- Task data -
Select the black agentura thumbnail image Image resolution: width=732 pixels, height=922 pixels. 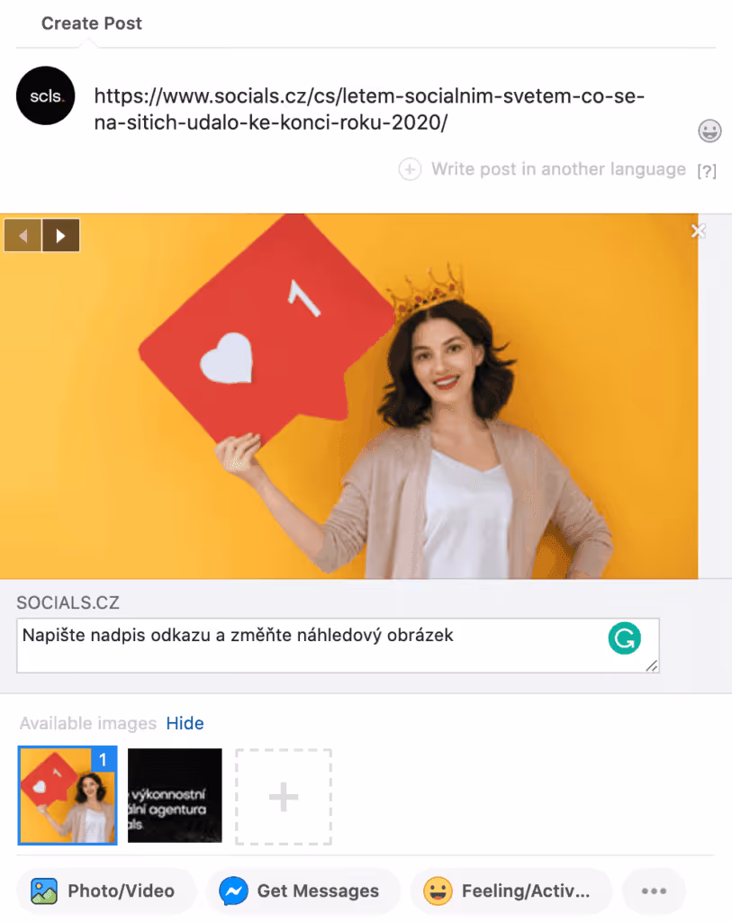tap(175, 795)
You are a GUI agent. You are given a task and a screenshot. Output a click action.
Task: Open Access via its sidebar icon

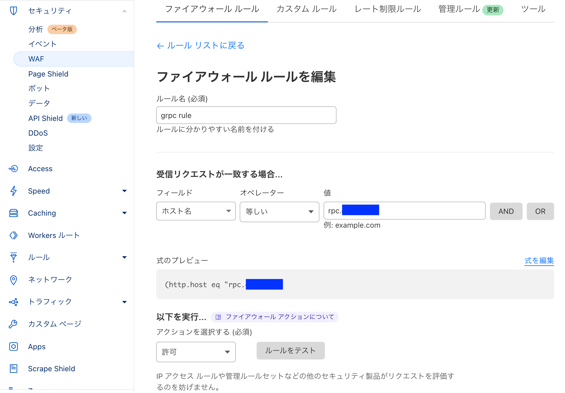click(13, 169)
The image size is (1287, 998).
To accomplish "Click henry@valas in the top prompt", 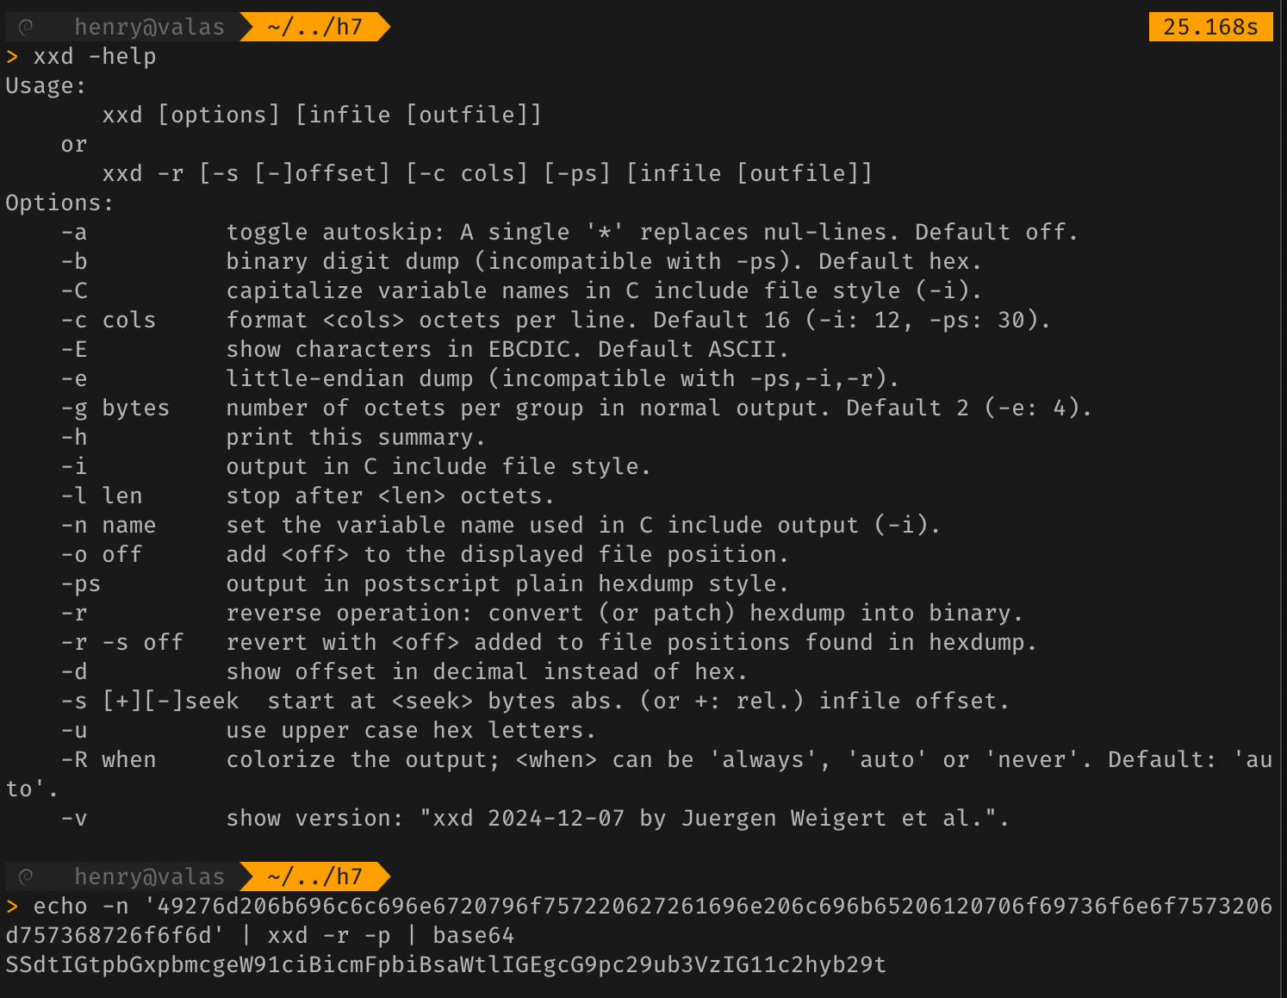I will pos(149,27).
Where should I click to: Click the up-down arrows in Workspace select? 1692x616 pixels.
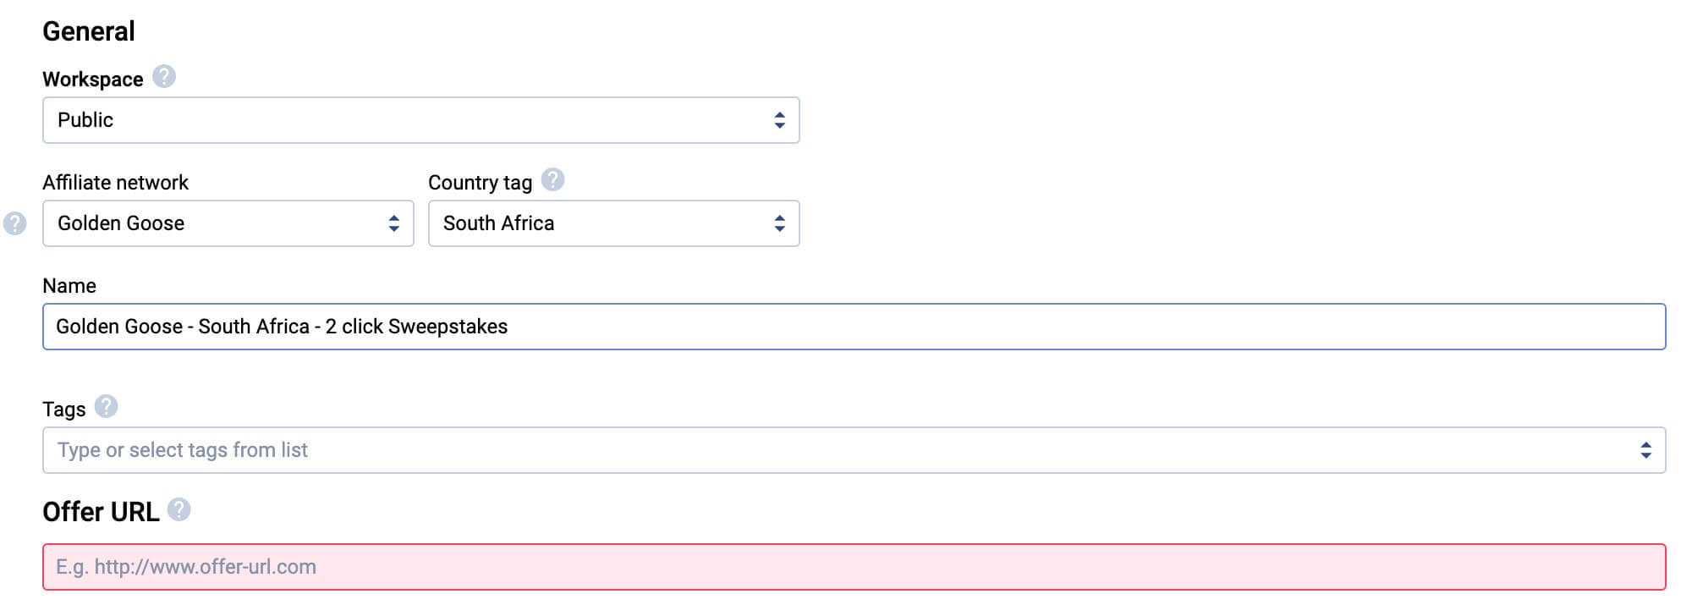779,120
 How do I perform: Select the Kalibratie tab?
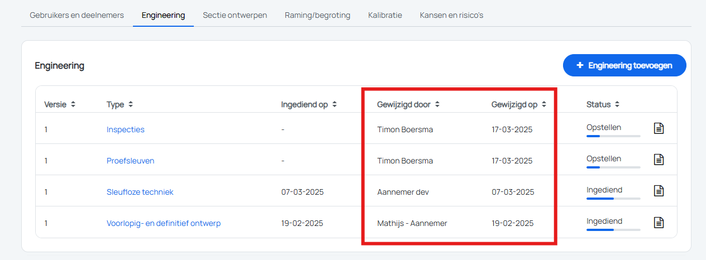[x=385, y=15]

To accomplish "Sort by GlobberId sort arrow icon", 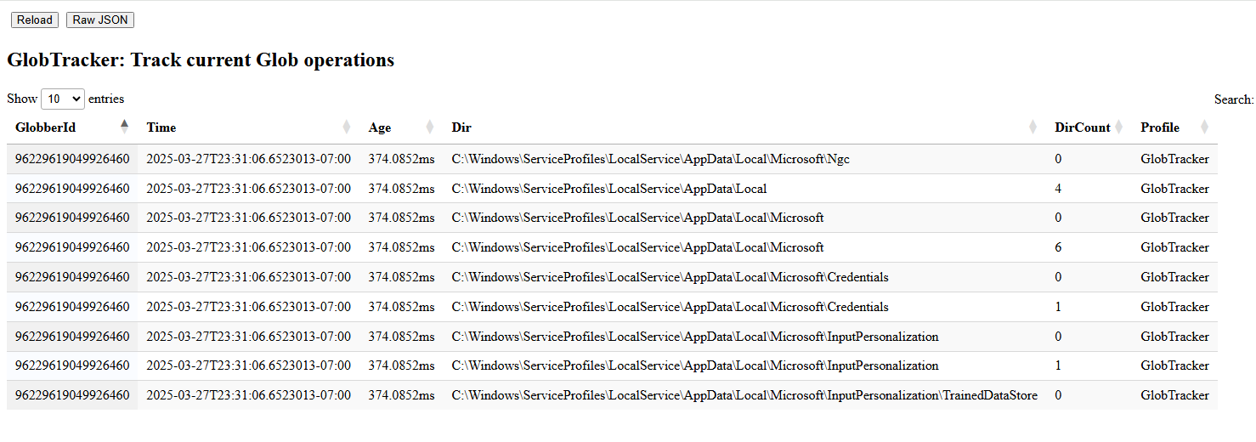I will [x=125, y=127].
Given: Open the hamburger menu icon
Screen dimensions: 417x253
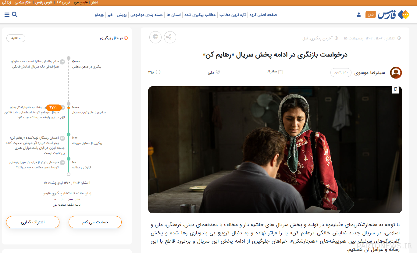Looking at the screenshot, I should [x=7, y=14].
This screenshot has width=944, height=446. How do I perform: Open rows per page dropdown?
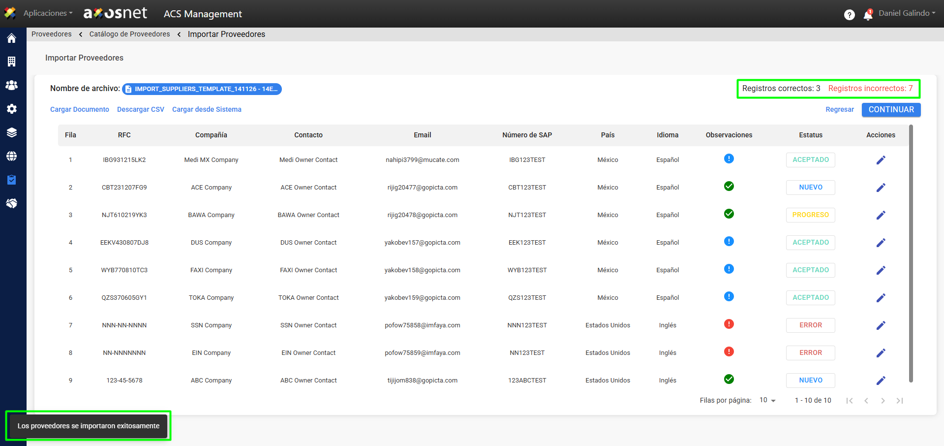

- What is asked -
Show each line of the material above that contains the word "perform", treating uppercase and lowercase letters as different.

- Exercise response -
 How do I perform: Select the Kalibratie tab?
This screenshot has width=944, height=446. How do I perform: Open rows per page dropdown?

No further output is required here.